The fragment of gene E was amplified using nested PCR with internal and external forward and reverse primers, as described previously (Ternovoi et al., 2003), with modification (Kovalev et al., 2009). Nucleotide sequences of gene E fragment PCR products (506 bp) of TBEV were decided using BigDye Terminator v3.1. Cycle Sequencing Kit and ABI 3500 Genetic Analyzer according to the manufacturer's protocol (Applied Biosystems, Foster City, CA). The assembly of the sequences of PCR fragments was performed by SeqScape v.4.0 (Applied Biosystems). GenBank accession numbers (OQ908921–OQ908946) of the nucleotide sequences are given in Supplementary Table S1.
In the research, 26 nucleotide sequences were obtained in the present study and 21 Kemerovo Region sequences of TBEV from GenBank, all containing a 454-nucleotide gene E fragment (Supplementary Table S1). Multiple sequence alignment was performed using the MUSCLE software module, part of the MEGA software package, v.11.0.13. Distance tables were generated in MEGA to determine pairwise sequence identity.
The phylogenetic tree was constructed by the neighbor-joining method for TBEV or OHFV gene E fragment sequences using the p-distance model (Nei and Kumar, 2000) in the MEGA11 software (Tamura et al., 2021). The OHFV subtype I sequence (strain Kubrin_AY438626) was taken as an outgroup. Phylogenetic relationships between different TBEV isolates were confirmed by bootstrap analysis with values >50%.
Phylogenetic analysis was performed for TBEV or OHFV sequences that belong to the clusterons. It included the nucleotide sequences of the E gene fragment (from 309 to 762 nt according to the Zausaev strain GenBank: AF527415) and the deduced amino acid sequences (from 104 to 254 aa) of the corresponding protein.

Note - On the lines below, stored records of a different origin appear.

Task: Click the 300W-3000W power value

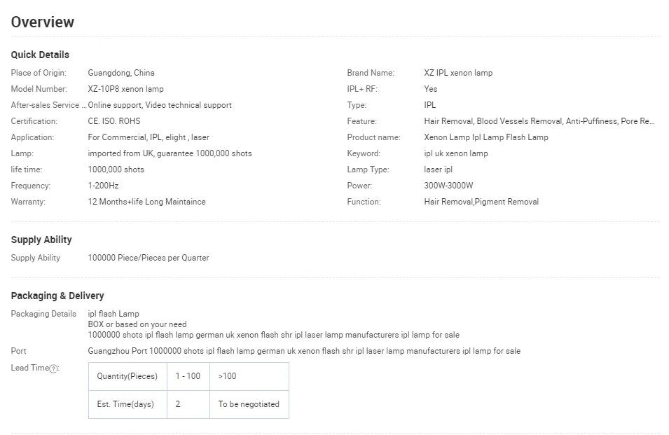Action: [x=448, y=186]
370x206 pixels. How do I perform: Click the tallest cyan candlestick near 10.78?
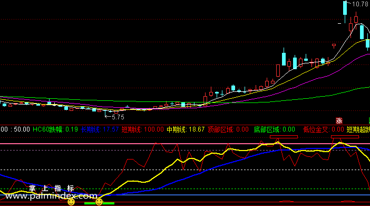[x=345, y=8]
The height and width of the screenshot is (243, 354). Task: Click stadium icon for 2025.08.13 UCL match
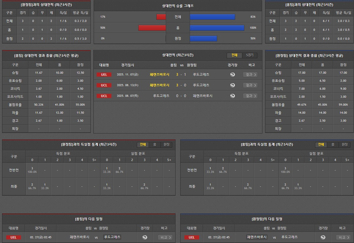click(233, 85)
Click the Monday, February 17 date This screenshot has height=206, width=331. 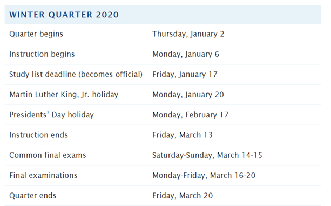(x=191, y=115)
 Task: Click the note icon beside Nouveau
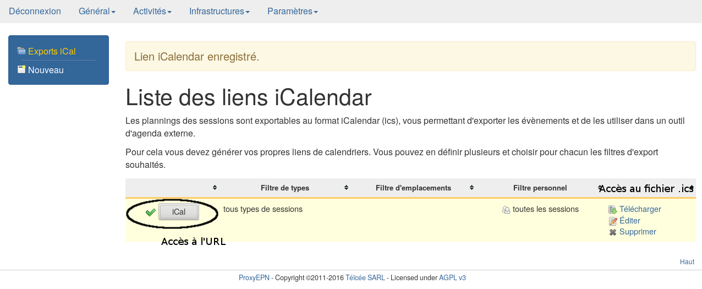pyautogui.click(x=21, y=70)
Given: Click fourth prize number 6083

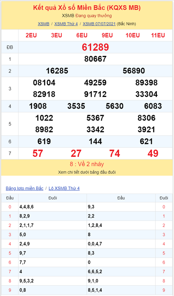Looking at the screenshot, I should click(x=153, y=106).
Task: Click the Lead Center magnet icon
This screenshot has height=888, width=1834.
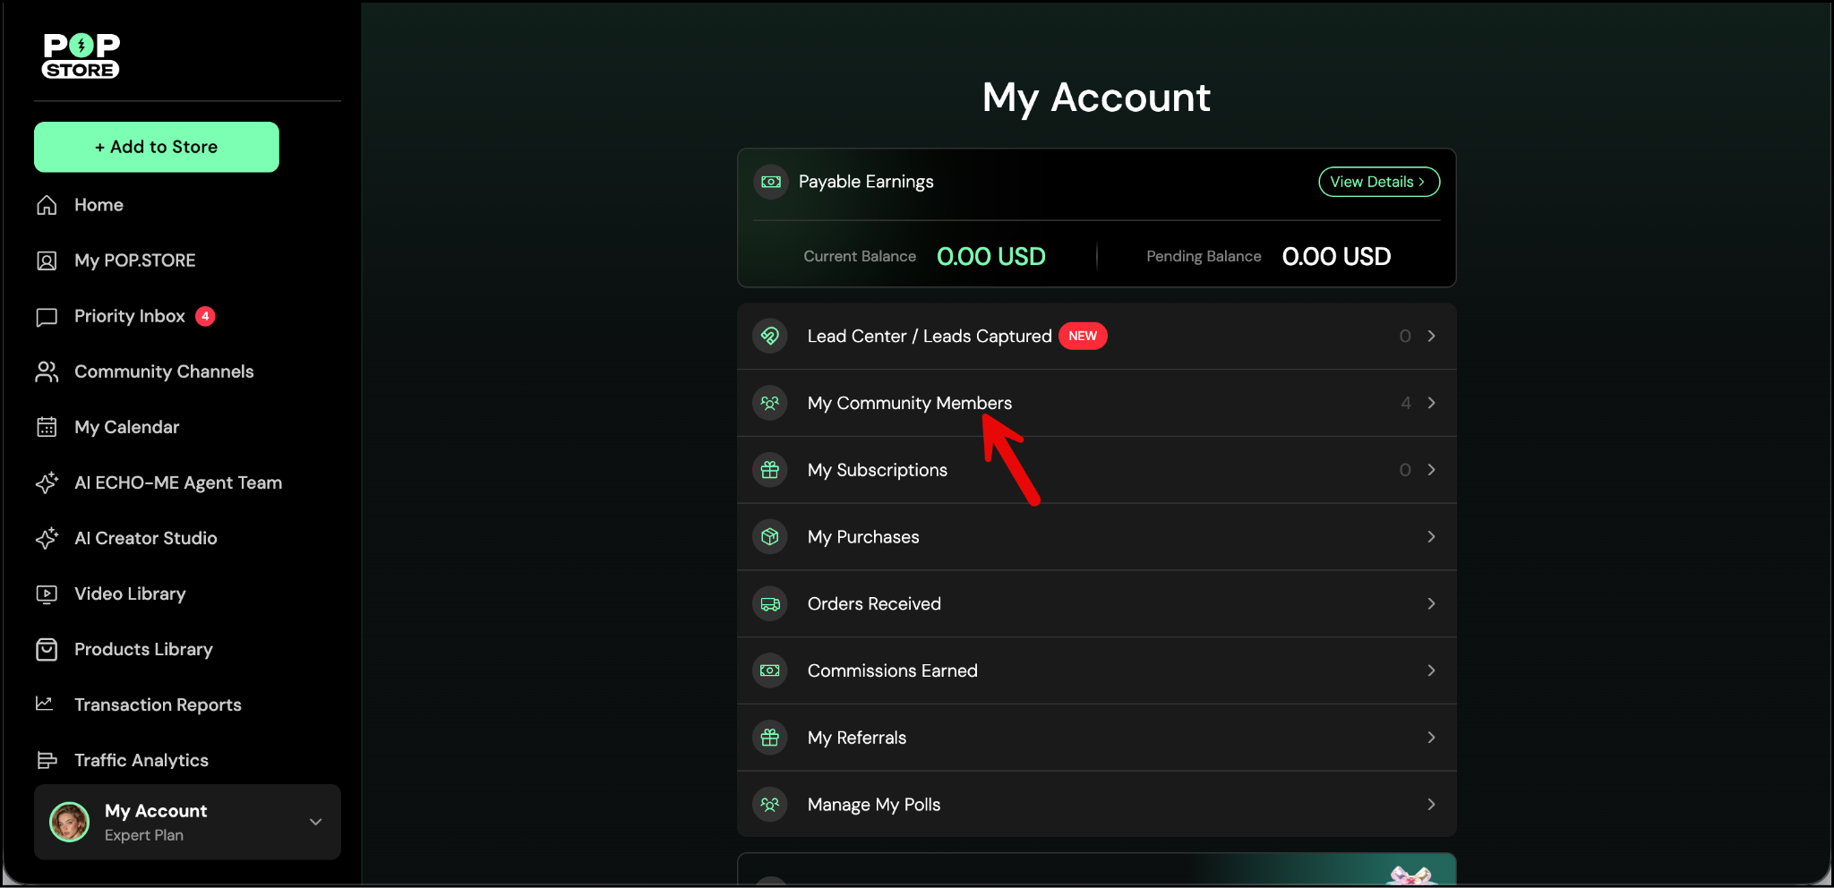Action: (770, 336)
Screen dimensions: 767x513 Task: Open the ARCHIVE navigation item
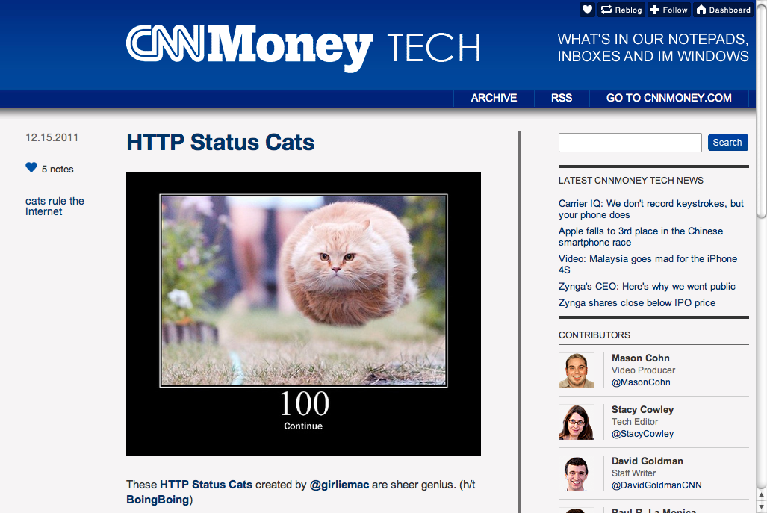(494, 98)
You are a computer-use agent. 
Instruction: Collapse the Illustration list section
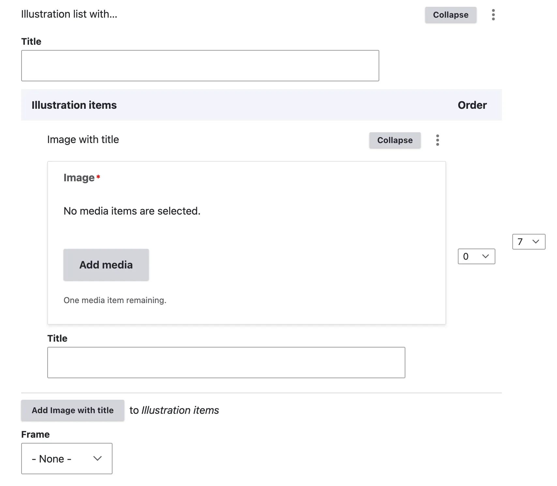pyautogui.click(x=450, y=15)
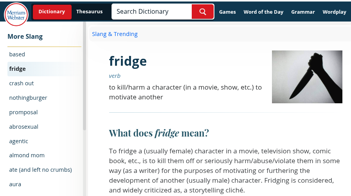This screenshot has height=196, width=351.
Task: Open the Wordplay menu item
Action: [335, 12]

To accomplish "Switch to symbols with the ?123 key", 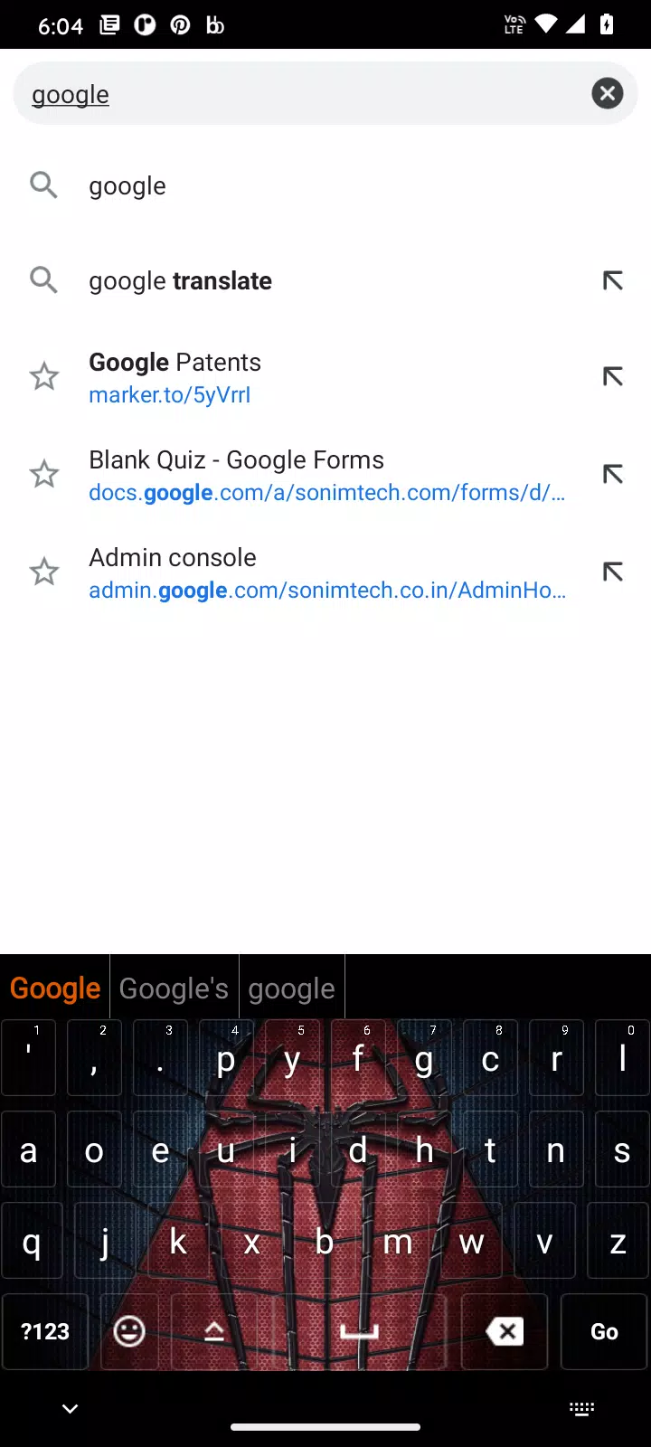I will 45,1331.
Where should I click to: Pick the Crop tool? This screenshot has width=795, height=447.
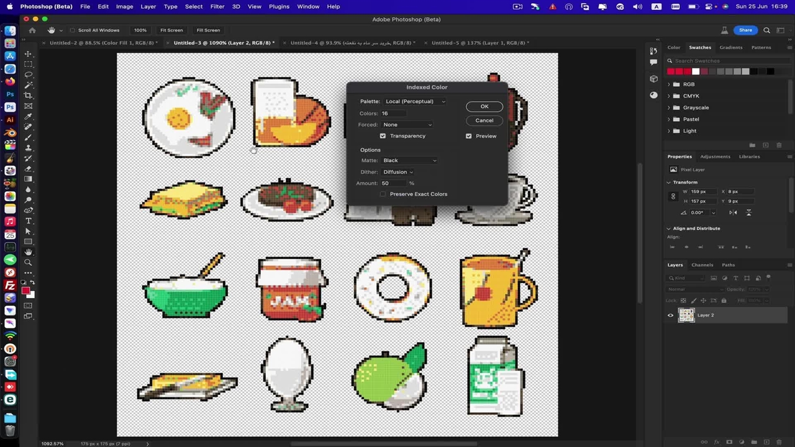click(x=28, y=95)
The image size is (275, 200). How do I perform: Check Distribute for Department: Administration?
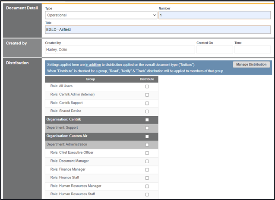147,145
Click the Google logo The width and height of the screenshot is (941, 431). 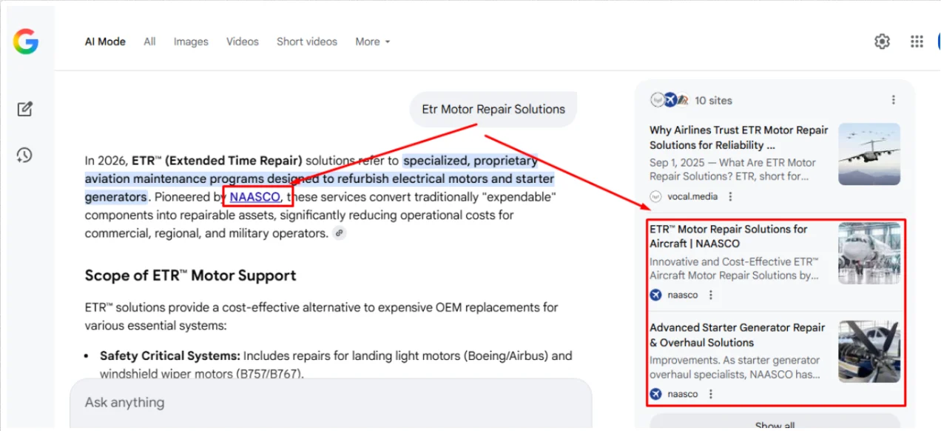[x=25, y=41]
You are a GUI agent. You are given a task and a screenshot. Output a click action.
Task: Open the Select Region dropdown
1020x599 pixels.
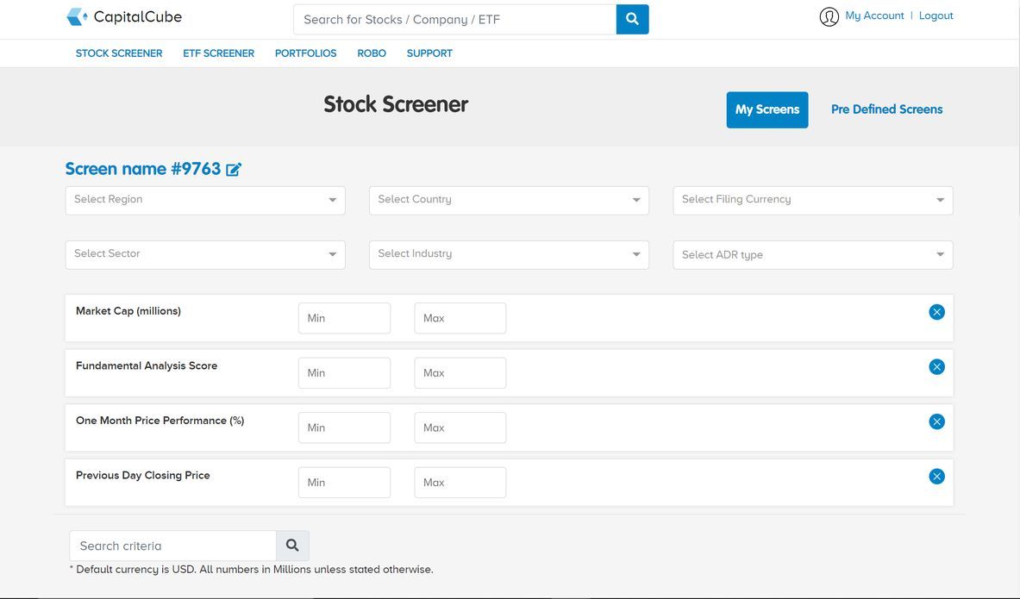pos(205,200)
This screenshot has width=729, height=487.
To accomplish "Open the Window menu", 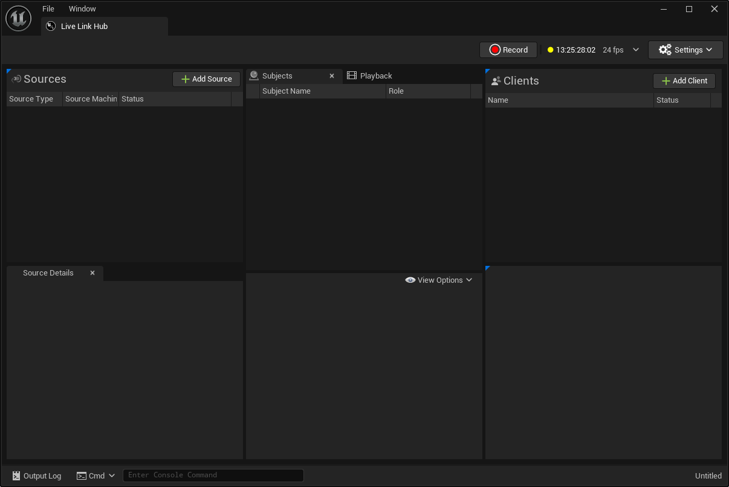I will point(82,9).
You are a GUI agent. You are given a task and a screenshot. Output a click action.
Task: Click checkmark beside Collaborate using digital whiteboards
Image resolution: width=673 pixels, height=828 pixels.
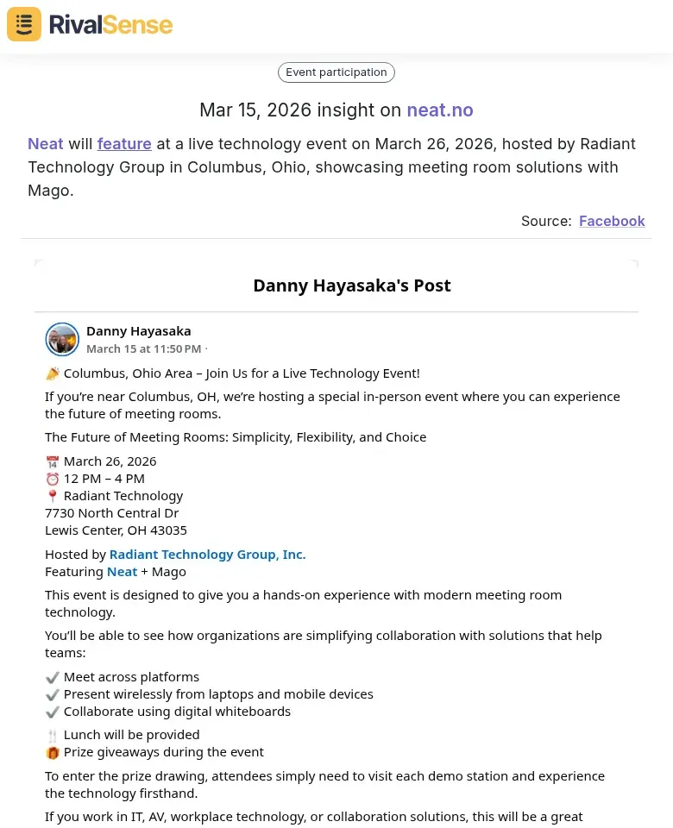point(53,711)
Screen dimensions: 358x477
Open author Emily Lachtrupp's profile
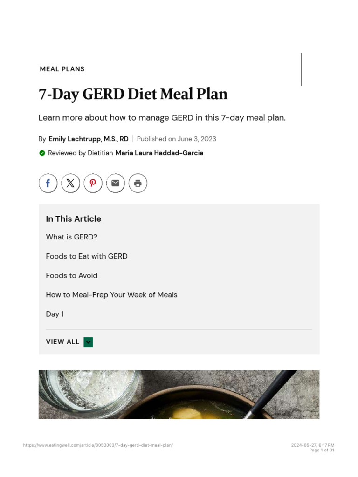coord(89,139)
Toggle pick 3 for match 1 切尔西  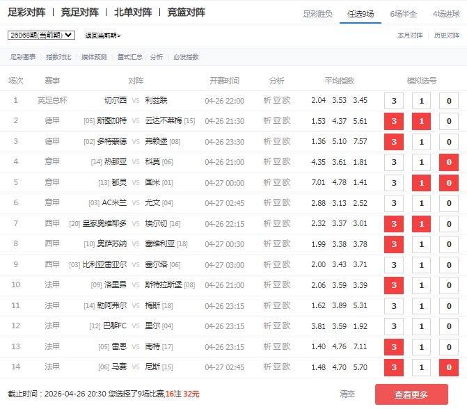393,101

Phylogenetic networks were reconstructed for clusterons using Phylogenetic Network Software v. 10.2.0.0 (www.fluxus-engineering.com) with the Median-joining algorithm (Bandelt et al., 1999).
The clusterons to which the sequences belonged were determined by the on-line TBEV Analyzer v.3.0 software (https://tbev.viroinformatics.com) or OHFV Analyzer v. 1.0 (https://ohfv.viroinformatics.com) (Forghani et al., 2022, 2023).
Sequences of the TBEV and OHFV were grouped into clusterons, sharing the identical amino acid signature of the E protein fragment and being phylogenetically related, according to the approach proposed earlier (Kovalev and Mukhacheva, 2013).
The evolutionary ages of clusterons were calculated based on the previously determined nucleotide substitution rate, 1.56 ± 0.29 × 10−4 synonymous substitutions per site per year for the E gene fragment (Kovalev et al., 2009).
Results
A high tick abundance of 829 specimens per flag-kilometer was recorded during the collection, of which 601 ticks were selectively examined to decide the species by qPCR. It was found that the dominant species is I. persulcatus (95.72% [94.55–96.89]), the proportion of I. pavlovskyi is 1.75% (0.99–2.51), and their hybrids account for 2.53% (1.62–3.44). Flavivirus was detected in 26 ticks, and thus, the infection rate of the ticks was 2.27%. Phylogenetic analysis of nucleotide sequences of the E gene fragment revealed that 25 of them related to TBEV, and one related to the OHFV (Fig. 2A).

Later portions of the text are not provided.